PITTSBURGH (KDKA) — If it seems like the presidential candidates and their surrogates cannot get enough of Pennsylvania, you are right.
As political editor Jon Delano reports, who visits and where is a key part of the campaigns’ get-out-the-vote plan.
Both President Donald Trump and Joe Biden’s campaigns are traversing the state in a non-stop fervor. At this stage, it is not about persuading voters. It is about getting their voters to actually vote.
When Westmoreland County Commissioner Gina Cerilli and her father virtually welcomed Dr. Jill Biden back to Westmoreland County on Wednesday, the focus was an ethnic one.

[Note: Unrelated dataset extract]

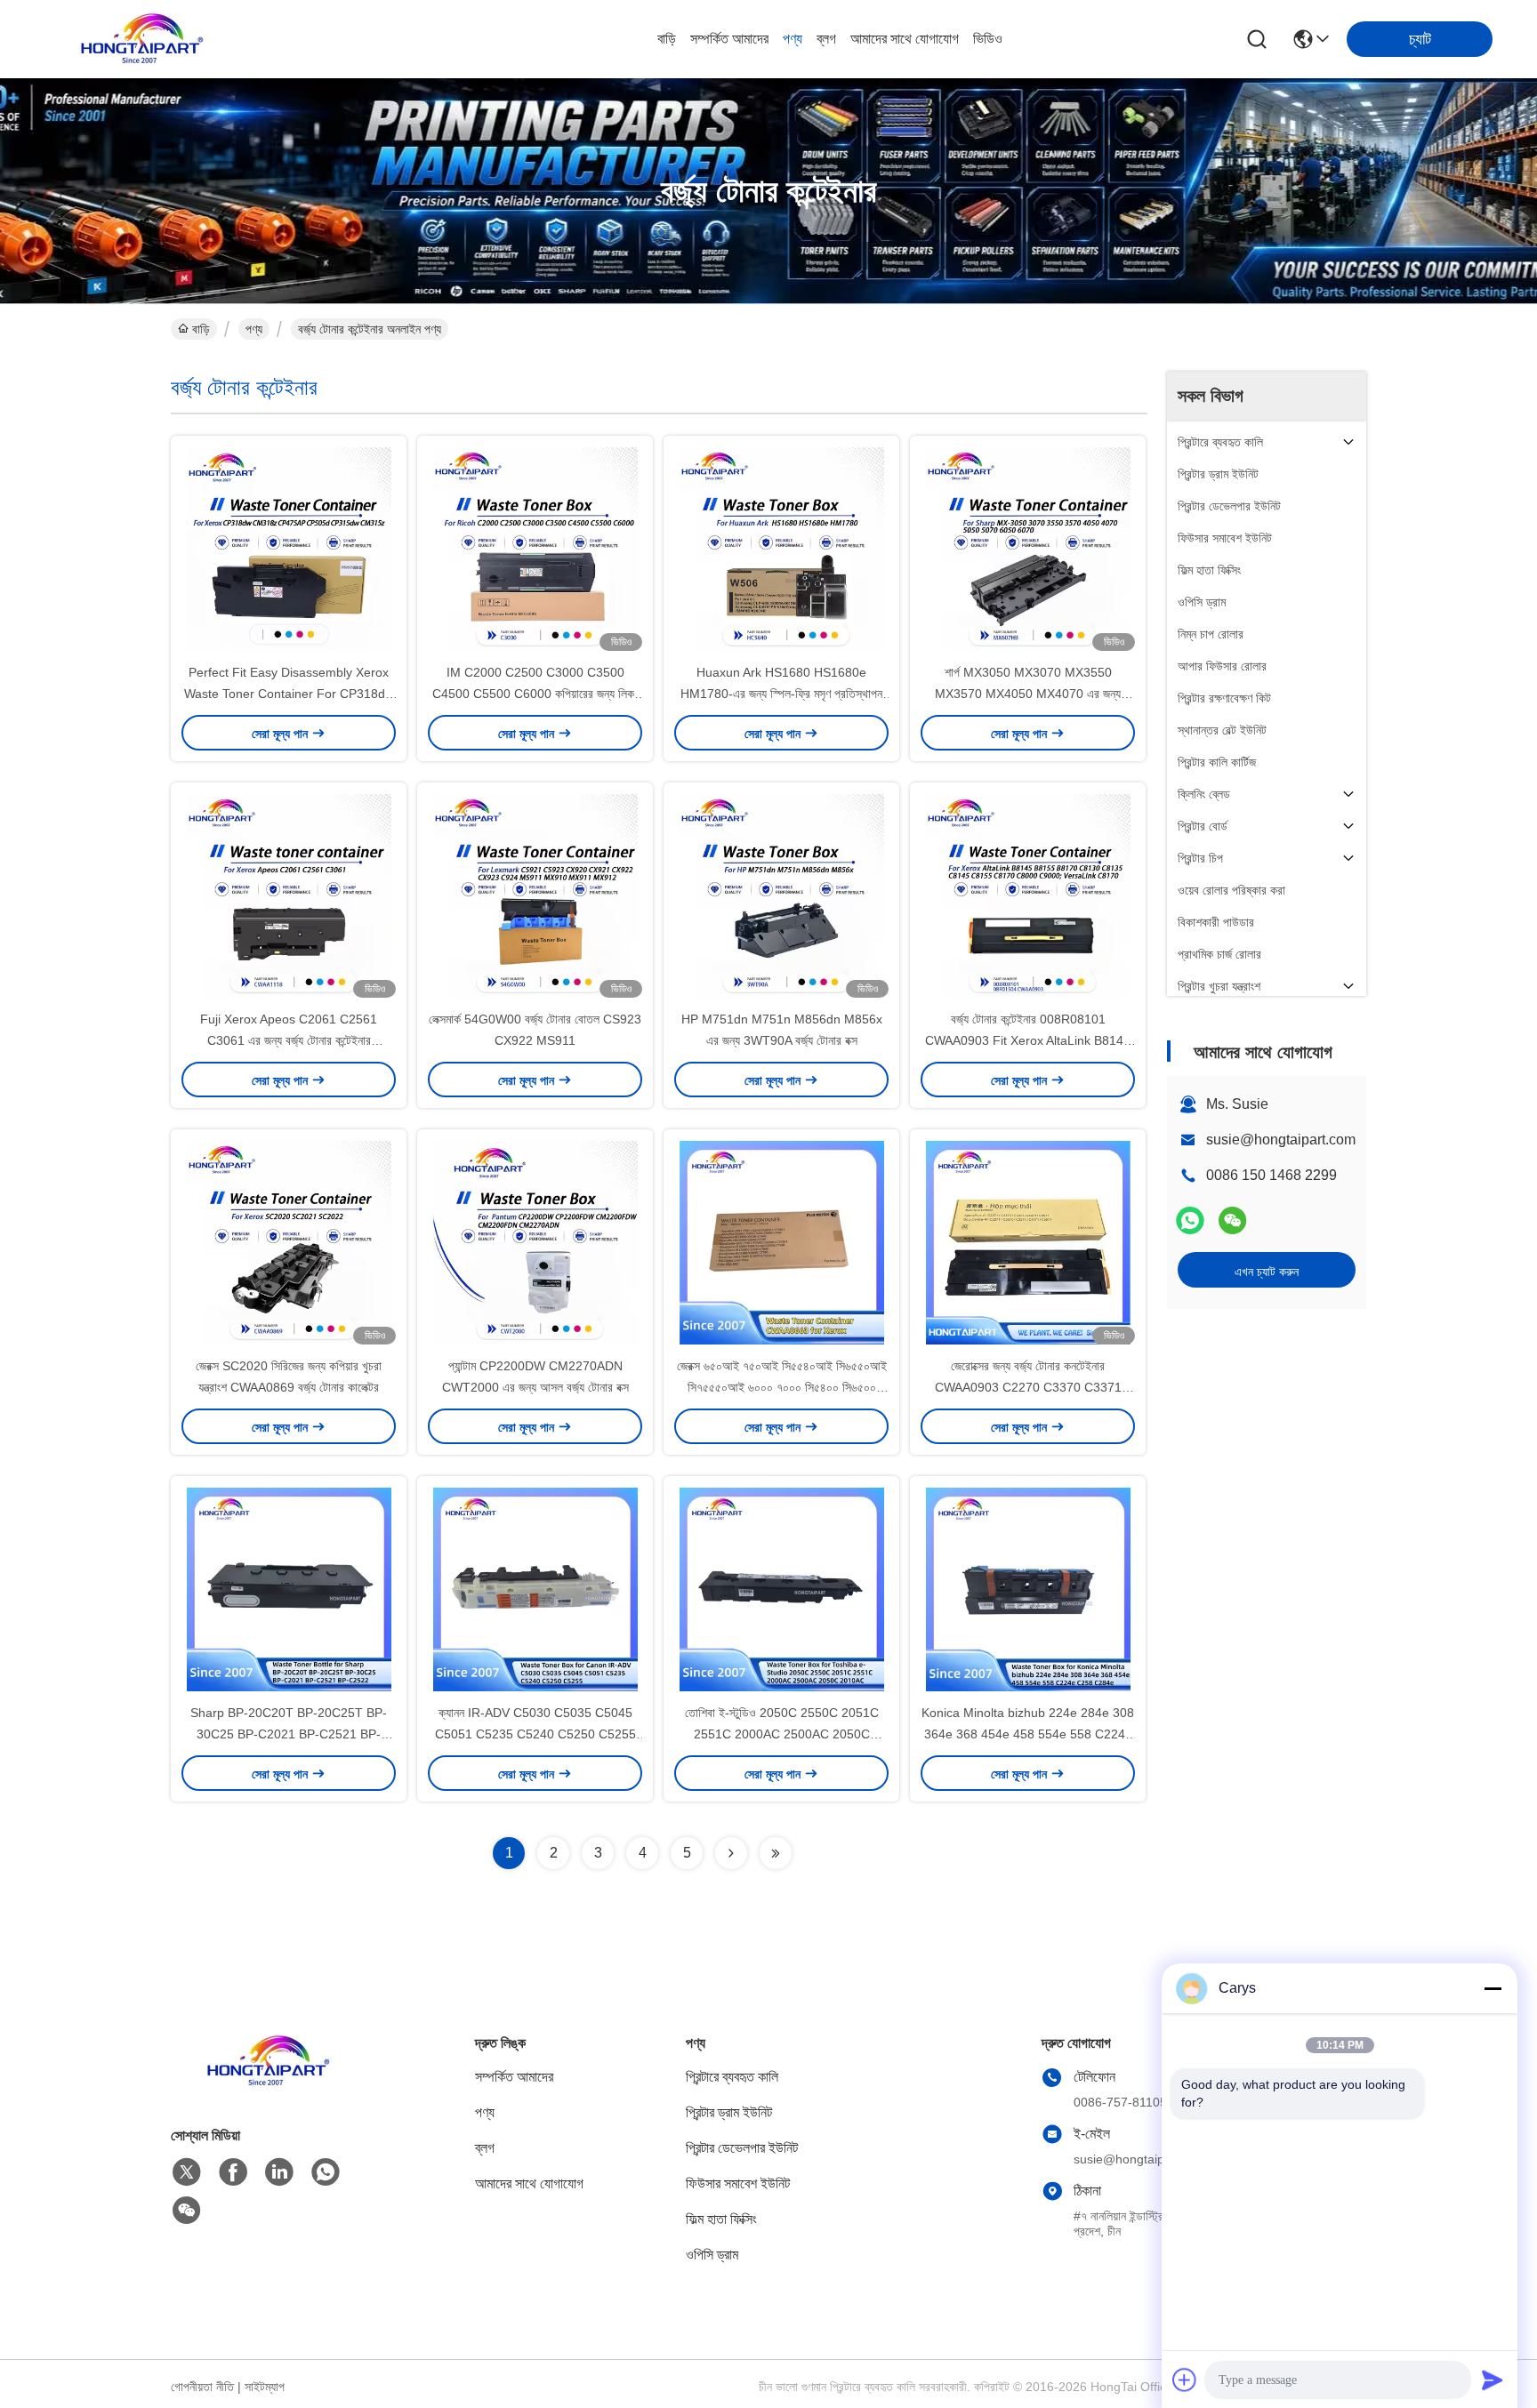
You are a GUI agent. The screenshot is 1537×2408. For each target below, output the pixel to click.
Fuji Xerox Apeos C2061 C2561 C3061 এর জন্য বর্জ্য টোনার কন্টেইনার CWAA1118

“Family, kindness, loyalty, generosity, passion, patriotism, those are the Italian values that my great-great-grandparents brought with them,” Jill Biden said.
Joe Biden knows Trump will carry Westmoreland County, but he wants to cut into Trump’s lead, hence the appeal to Italian Americans, the third-largest ethnic group in the state.
“There are enough votes, just in Westmoreland County, to flip the state,” said Pitt professor Kristin Kanthak.
At the same time, second lady Karen Pence was in Lancaster to increase Republican turnout.
“This is a county that is Trump territory,” Kanthak said. “Those are good votes there. They want to see a good turnout.”
On Thursday, Eric Trump will be in Ambridge. Beaver County voted for his father in 2016.
“This is a place where people who haven’t been traditionally Republican voters but may like Trump. They want to see them turn out,” Kanthak said.
For Joe Biden, a key constituency is Black voters, and former President Barack Obama was in Philadephia on Wednesday to boost the Black vote. When Obama ran, two-thirds of Black voters voted. That dropped seven percent four years ago.
“What we saw in 2008 was a massive turnout among African Americans. That has gone back to normal,” Kanthak said.
Normal won’t cut it for Joe Biden or Donald Trump either. We’re also hearing Bernie Sanders will be in the state this weekend for Biden. A good guess is someplace with young people, another key constituency that doesn’t always vote.